===== Supplied records
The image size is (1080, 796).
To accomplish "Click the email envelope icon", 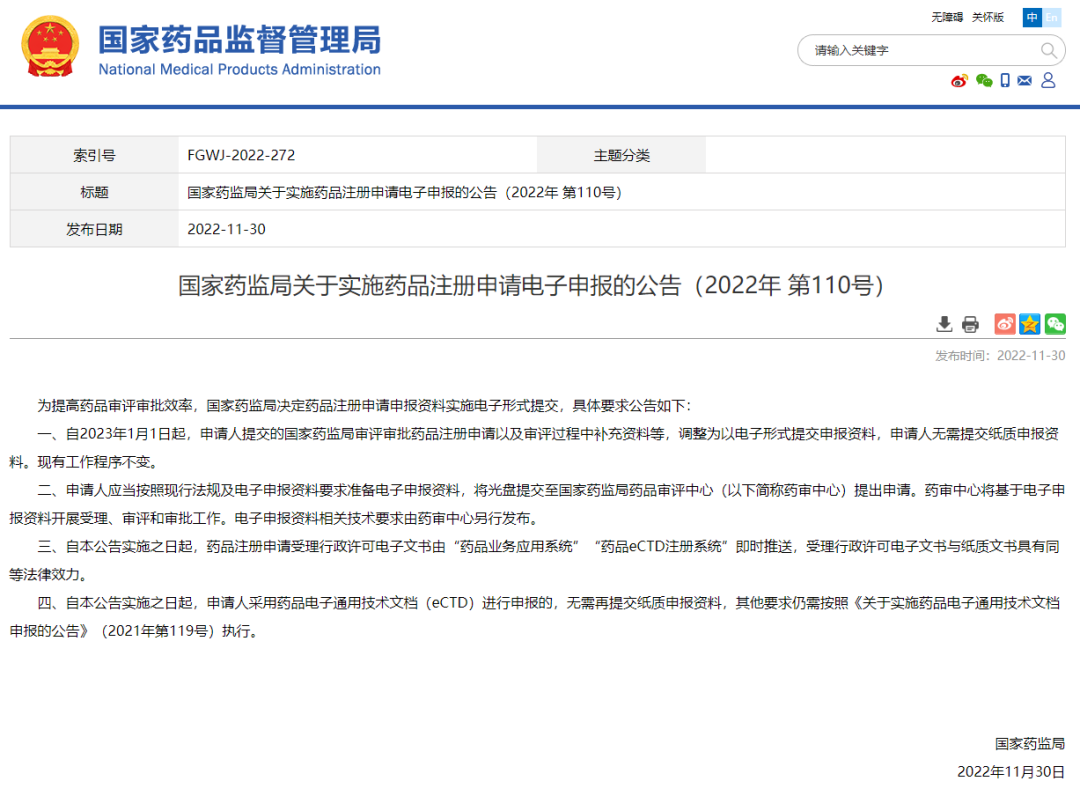I will 1024,81.
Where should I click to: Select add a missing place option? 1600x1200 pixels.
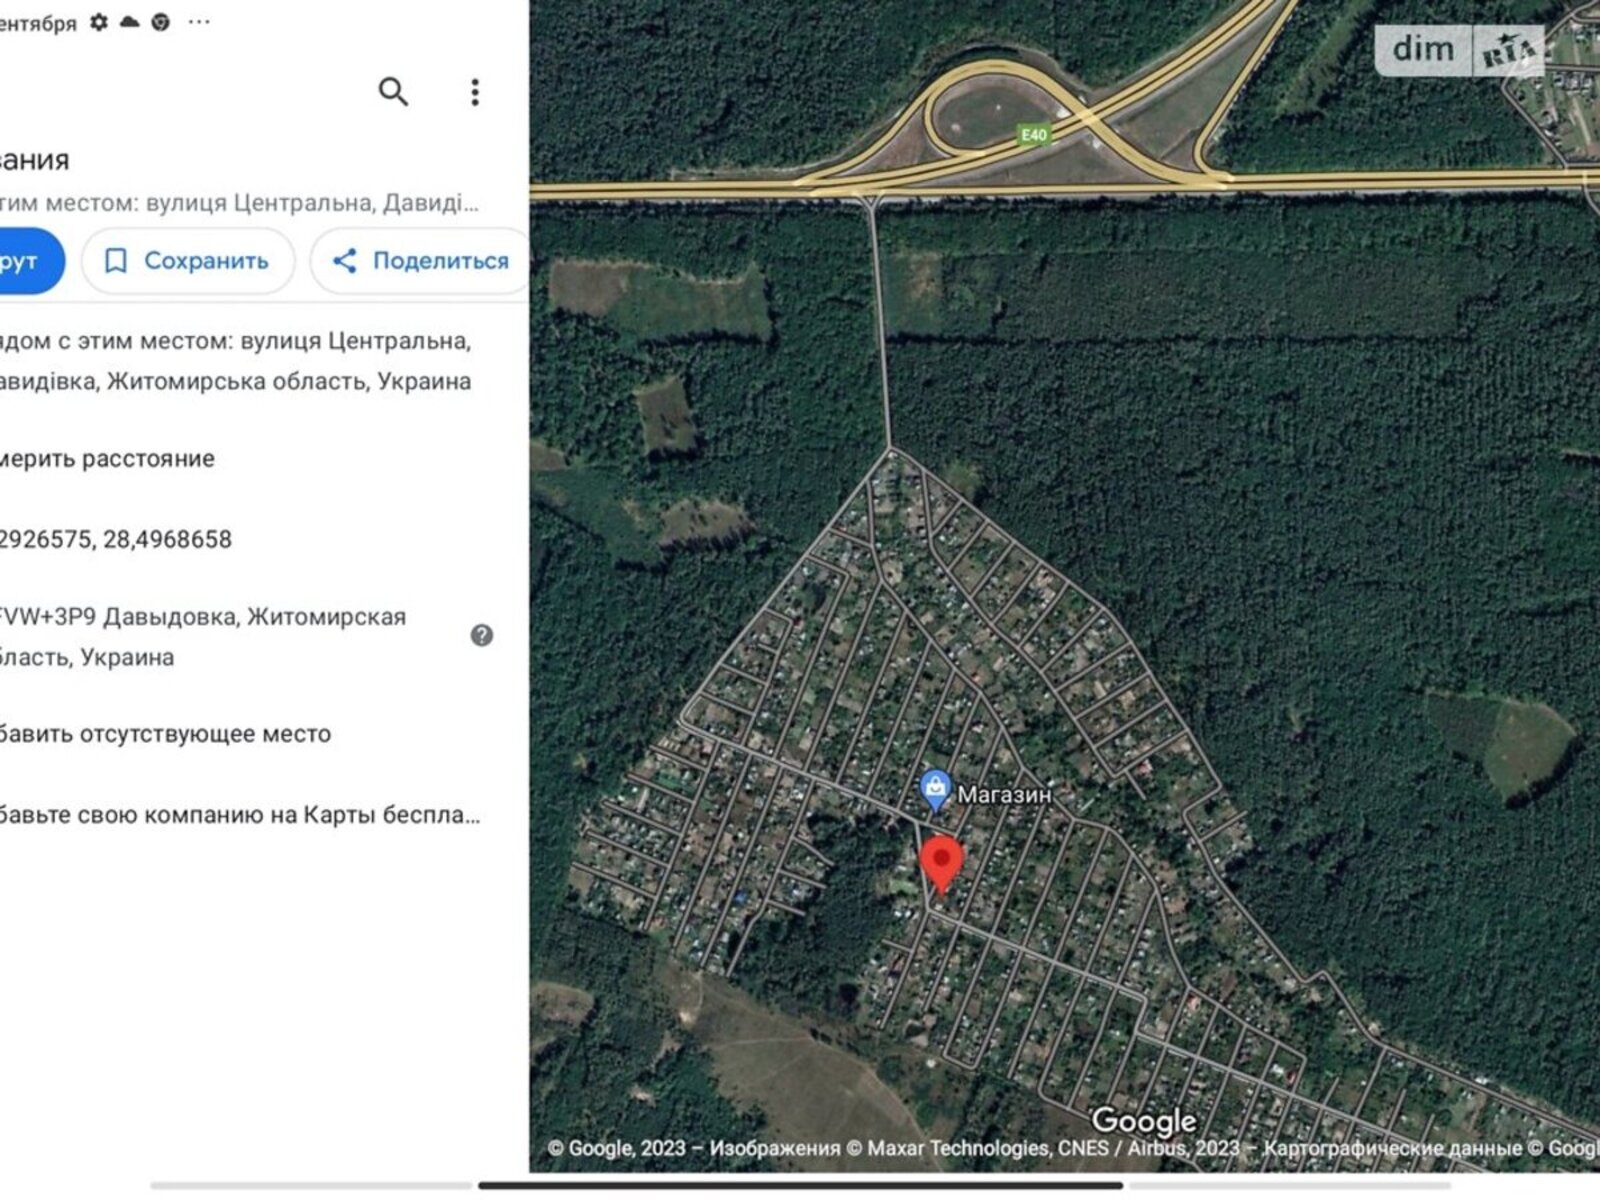point(166,734)
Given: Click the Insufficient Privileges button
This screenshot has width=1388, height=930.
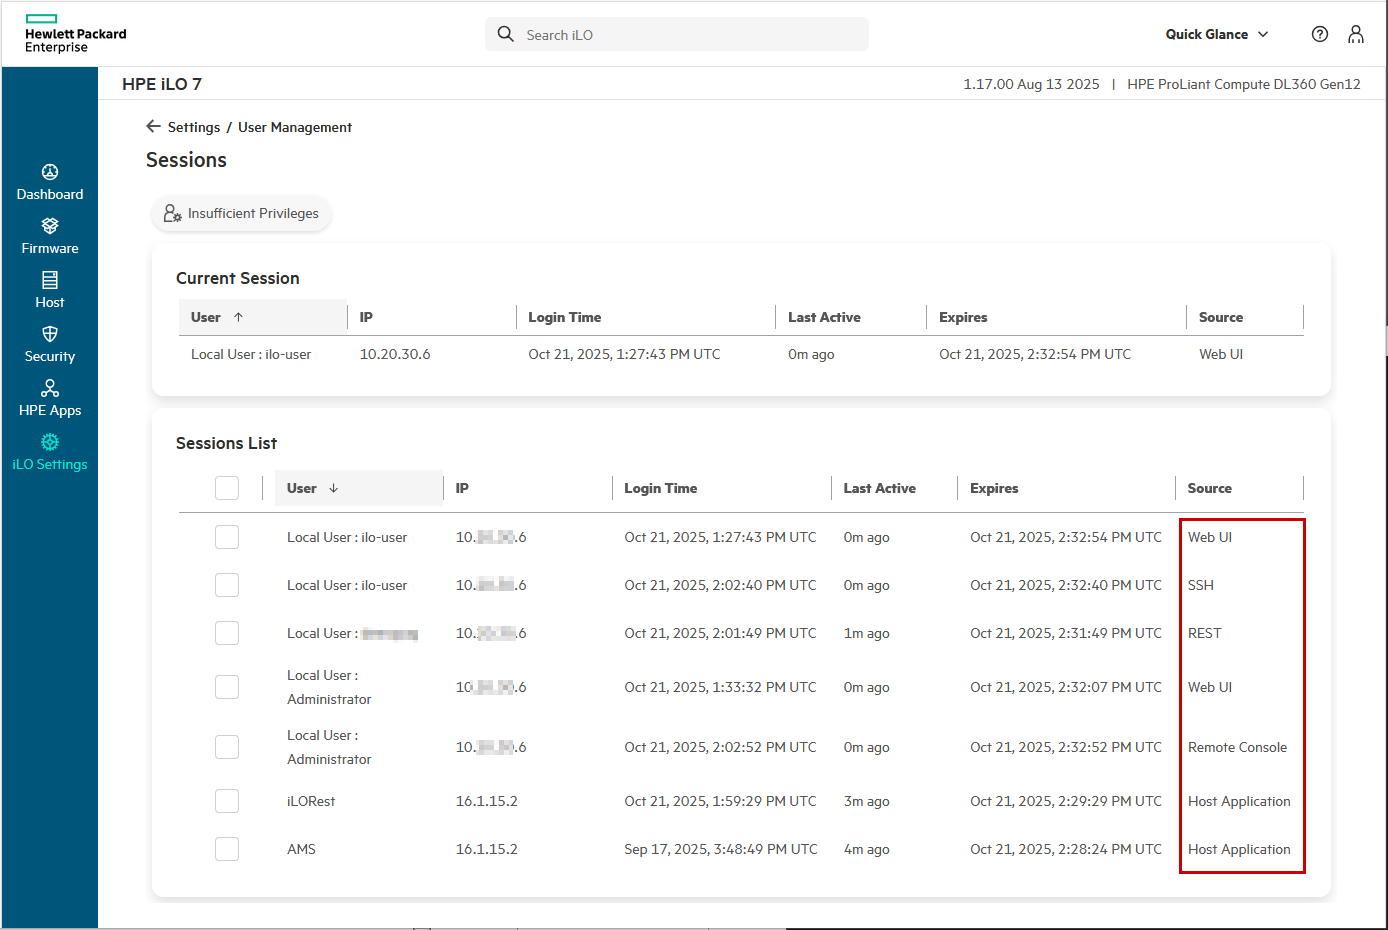Looking at the screenshot, I should tap(241, 213).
==========
▶ Exercise details: Starting with the line that holds "Where should I", transcribe exactly each line through the last one of the material above, and nothing else. Do not include pictures.

▶ Answer box:
Where should I click to: Select add a missing place option? 1600x1200 pixels.
point(166,734)
Given: Click the Insufficient Privileges button
This screenshot has width=1388, height=930.
Looking at the screenshot, I should tap(241, 213).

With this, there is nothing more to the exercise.